### Excerpt provided:
____________________

# Dead Tivo HD w/ DVR Expander - Best Option???



## rz1224 (Jun 5, 2003)

Hi all! Bad news for my tivo hd today...It's got the original internal drive w/ the WD DVR Expander. After freezing up and rebooting often it has finally got itself stuck on the 'powering up' screen and will do no more... I'm assuming the hard drive is the problem. I've upgraded/repaired a half dozen series 2's but it's been awhile and the DVR Expander complicates things for me... Just wondering what you all think my best option should be..

I guess first of all, I don't know which drive is the problem--any way to find out without deleting everything? 

Assuming my internal drive is the problem is there any way for me to copy my internal drive to a new one & successfully marry it to the External without losing shows?

Barring that--perhaps move them all to a new larger internal drive?

Or would I just be better off buying a new drive & trying to marry the external to it afterward w/o saving any shows...

Thanks for the opinions guys...


----------



## lafos (Nov 8, 2004)

Check the connection on the eSATA drive cable and make sure that its seated. If you boot without the eSATA drive, does it get to the screen saying it can't find the external storage? If not, then the problem is likely inside the TiVo. If you do get to that screen, you can decide whether to bite the bullet and divorce the drive, losing most of your recordings. If the external drive is bad, you'll likely lose them anyway.

Good luck!


----------



## rz1224 (Jun 5, 2003)

Thanks for the reply Lafos. I do not get the external storage message--only the 'powering up' screen and there it stays. So can I assume that the internal drive is probably bad & the external one is fine?

That being the case I would think my best option would be to get a new internal drive, format it using InstantCake & then marry the external drive to it again using the WINMFS/MFSAdd. Don't think there is any way to avoid losing my recordings though is there?...

If I bought a 1TB drive for the internal can I still add the DVR Expander's 500GB for a total of 1.5TB? I would assume that the instantcake drive would be considered 'modified' and I would have to use the "What is the method to add an eSATA drive if I previously upgraded my TiVo?" section of the how-to below even though it is a Tivo Supported External ESATA correct?

____________________

### Provided data:
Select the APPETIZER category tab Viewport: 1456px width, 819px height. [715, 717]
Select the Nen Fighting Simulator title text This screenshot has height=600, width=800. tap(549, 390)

____________________

### Exercise instructions:
Rewrite the passage of the TiVo forum thread between "## lafos (Nov" and "lose them anyway.", inclusive, with "recordings" changed to "saved shows".

### Task response:
## lafos (Nov 8, 2004)

Check the connection on the eSATA drive cable and make sure that its seated. If you boot without the eSATA drive, does it get to the screen saying it can't find the external storage? If not, then the problem is likely inside the TiVo. If you do get to that screen, you can decide whether to bite the bullet and divorce the drive, losing most of your saved shows. If the external drive is bad, you'll likely lose them anyway.